5Mas porém se tu crês que a tua profecia é verdadeira, não se abata o teu rosto, a palidez de que está coberto o teu semblante, te deixe, se imaginas que estas minhas palavras se não podem cumprir.
6E para que pois conheças que tens de experimentar com eles esta infelicidade, serás desde já associado a este povo, a fim de que quando receberem as dignas penas da minha espada, fiques tu também sujeito à vingança juntamente.
7Então mandou Holofernes à sua gente que prendessem a Aquior, e que o levassem a Betúlia, e o entregassem nas mãos dos filhos de Israel.
8E tendo pegado em Aquior os servos de Holofernes, partiram pelas campinas, mas estando perto dos montes, saíram contra eles os atiradores de funda.
9E eles desviando-se do lado do monte, ataram Aquior de mãos e pés a uma árvore, e assim preso com cordas o deixaram, e voltaram para seu senhor.
10Ora os filhos de Israel descendo de Betúlia, vieram ter com ele: E desatando-o o levaram para Betúlia, e tendo-o posto no meio do povo, perguntaram-lhe por que motivo os assírios o deixaram atado.
11Por este tempo eram ali chefes Ozias, filho de Mica da tribo de Simeão, e Carmi, que também se chamava Gotoniel.
12E Aquior posto no meio dos anciãos, e em presença de todos, contou tudo o que ele tinha falado sendo perguntado por Holofernes e como a gente de Holofernes o quisera matar por ter falado assim,
13e como o mesmo Holofernes cheio de cólera mandara que o entregassem aos israelitas por esta causa: A fim de que depois que ele tivesse vencido aos filhos de Israel, fizesse então também morrer ao mesmo Aquior com diversos suplícios, por ele ter dito: O Deus do Céu é o seu defensor.
14E tendo Aquior referido todas estas coisas, todo o povo se prostrou com o rosto em terra, adorando ao Senhor, e misturando os seus gritos e prantos ofereceram concordemente as suas orações ao Senhor,
15dizendo: Senhor Deus do Céu e da terra, lança os olhos para a soberba destes homens, e considera o nosso abatimento, e atende ao voto dos que tu santificaste, e mostra que não desamparas aos que presumem de ti: E que humilhas aos que presumem de si mesmos, e se gloriam do seu poder.

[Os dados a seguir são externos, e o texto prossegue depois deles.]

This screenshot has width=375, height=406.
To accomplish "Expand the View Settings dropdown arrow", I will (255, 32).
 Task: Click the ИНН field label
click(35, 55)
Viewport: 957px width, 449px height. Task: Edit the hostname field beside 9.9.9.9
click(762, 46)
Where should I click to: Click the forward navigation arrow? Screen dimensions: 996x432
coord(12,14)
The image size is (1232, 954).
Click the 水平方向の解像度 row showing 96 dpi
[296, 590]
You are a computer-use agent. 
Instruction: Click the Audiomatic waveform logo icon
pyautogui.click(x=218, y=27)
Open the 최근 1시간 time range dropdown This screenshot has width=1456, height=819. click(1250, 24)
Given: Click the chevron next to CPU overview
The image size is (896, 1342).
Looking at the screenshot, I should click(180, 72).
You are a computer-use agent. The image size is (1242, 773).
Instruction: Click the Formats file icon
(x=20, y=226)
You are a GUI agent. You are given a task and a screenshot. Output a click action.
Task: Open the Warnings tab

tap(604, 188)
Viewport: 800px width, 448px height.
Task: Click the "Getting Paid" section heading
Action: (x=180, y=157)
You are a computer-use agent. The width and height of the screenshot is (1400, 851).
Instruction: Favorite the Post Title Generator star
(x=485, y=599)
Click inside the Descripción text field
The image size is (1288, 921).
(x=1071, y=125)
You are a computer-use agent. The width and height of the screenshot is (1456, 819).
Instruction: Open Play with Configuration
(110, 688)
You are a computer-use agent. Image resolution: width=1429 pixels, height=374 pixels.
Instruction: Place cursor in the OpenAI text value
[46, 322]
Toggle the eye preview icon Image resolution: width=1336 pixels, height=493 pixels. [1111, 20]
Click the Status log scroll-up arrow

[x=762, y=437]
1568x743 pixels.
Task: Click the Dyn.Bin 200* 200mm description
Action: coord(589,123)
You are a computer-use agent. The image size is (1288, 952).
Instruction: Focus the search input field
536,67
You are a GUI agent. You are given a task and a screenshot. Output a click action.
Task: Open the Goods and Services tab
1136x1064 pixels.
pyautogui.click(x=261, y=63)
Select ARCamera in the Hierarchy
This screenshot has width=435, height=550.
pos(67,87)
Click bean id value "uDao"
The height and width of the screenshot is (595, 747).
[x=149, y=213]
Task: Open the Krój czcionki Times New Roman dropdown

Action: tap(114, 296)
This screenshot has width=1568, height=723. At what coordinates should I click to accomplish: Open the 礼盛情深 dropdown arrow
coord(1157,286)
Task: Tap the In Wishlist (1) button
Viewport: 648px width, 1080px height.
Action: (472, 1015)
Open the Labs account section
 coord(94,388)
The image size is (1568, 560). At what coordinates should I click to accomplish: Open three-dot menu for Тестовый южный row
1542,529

16Acabado pois o choro, e completa a oração dos povos, que durou todo o dia, consolaram a Aquior,
17dizendo: O Deus de nossos pais, cujo poder tu publicaste, ele te dará por isso a recompensa, para que tu vejas antes a ruína deles.
18E quando o Senhor nosso Deus tiver dado esta liberdade aos seus servos, Deus seja também contigo no meio de nós: Para que, segundo for do teu agrado, assim vivas conosco, tu e todos os teus.
19Então Ozias, despedida a assembleia, o recebeu em sua casa, e deu-lhe uma grande ceia.
20E convidados todos os anciãos, depois de completo jejum, tomaram juntos a sua refeição.
21Depois porém foi convocado todo o povo, e fizeram por toda a noite oração dentro da igreja, pedindo socorro ao Deus de Israel.